Tuesday, May 08, 2007

saved by the bell

So it's been almost a year since I started keeping this-here blog-thing – and over a week since I've posted. My husband pointed out that I seemed to need the outlet of this particular space much more last year when my life was in a blender than I do now that things have settled down. Although I tried back then to keep the mewling and puking to a minimum, there may be some truth to that. My life outside the internet is just so much more satisfying now than it was a year ago when I started ao neko. What a difference a new job has made, that and my mom moving just a mile away, making us an extended family.

A year is longer than I've kept any form of journal since I was 23, but don't worry, I'm not going to mark the occasion with some big paean to blogging and how it has changed my life. Obviously, it has, best of all by helping me keep in touch with far-away family, but, somewhat unexpectedly, also by opening up friendships with people who amuse and inspire me daily, whom I feel like I know even though we have never met. But blogging has also brought its own set of weird little issues which, for now at least, I am not going to try to unpack here. I have thought of quitting, not because I don't enjoy this on the whole, but because who needs more issues? But I'm not announcing that I'm quitting today either. I'm just rambling.

So what have I been doing when I'm not doing what I'm doing now? Well, working of course, though a little less now that my teaching semester is over, which is nice. Playing outside with Iris. We've inaugurated a Pittsburgh Tour de Playground, trying to hit a new one every week. (Anyone local? I'll try to let you know where we'll be, if I'm that good about planning ahead, and you can meet up with us there.) And because there will be rainy days, I'm still working on the playroom, trying to make it a fun, functional yet flexible space. I'll show more pictures when it's farther along, but for now, look what I found over the weekend for $3 a piece:


Four old school molded fiberglass chairs with steel frames. I got them from Construction Junction, where $12 buys a lot of dirt, let me tell you. But they cleaned up real nice, and they'll be the perfect rough-and-tumble playroom furniture. I love that they can stack together to take up less space or link arm-to-arm to make a row.

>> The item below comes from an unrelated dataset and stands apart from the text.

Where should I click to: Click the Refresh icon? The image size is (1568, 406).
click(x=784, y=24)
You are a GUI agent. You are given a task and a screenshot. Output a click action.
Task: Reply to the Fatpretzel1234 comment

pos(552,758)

I've also been rocking on my rectangles. New table linens are in the works – thank goodness, because I am sorely tired of my old ones, which I've been using since my last big bout of home ec crafting about 12 years ago – and curtains are being planned. With most of the work on these simple projects being the pressing and pinning, I am anxiously awaiting the delivery of my new iron. I've been using J's mom's old iron, a trusty appliance if there ever was one, and so very 1970s in its lovely almond and orange color scheme. But the casing on the cord is shot and that makes me just a leetle nervous.

I'm embarrassed to admit it, but the project I started a year ago when I started this blog, I still have not finished. The problem is color paralysis, which does not happen to me very often so I am not sure how to overcome it. Since you all are so clever, maybe I'll post an updated picture soon and ask for your input.

! ! ! That was the doorbell. Hello Brown!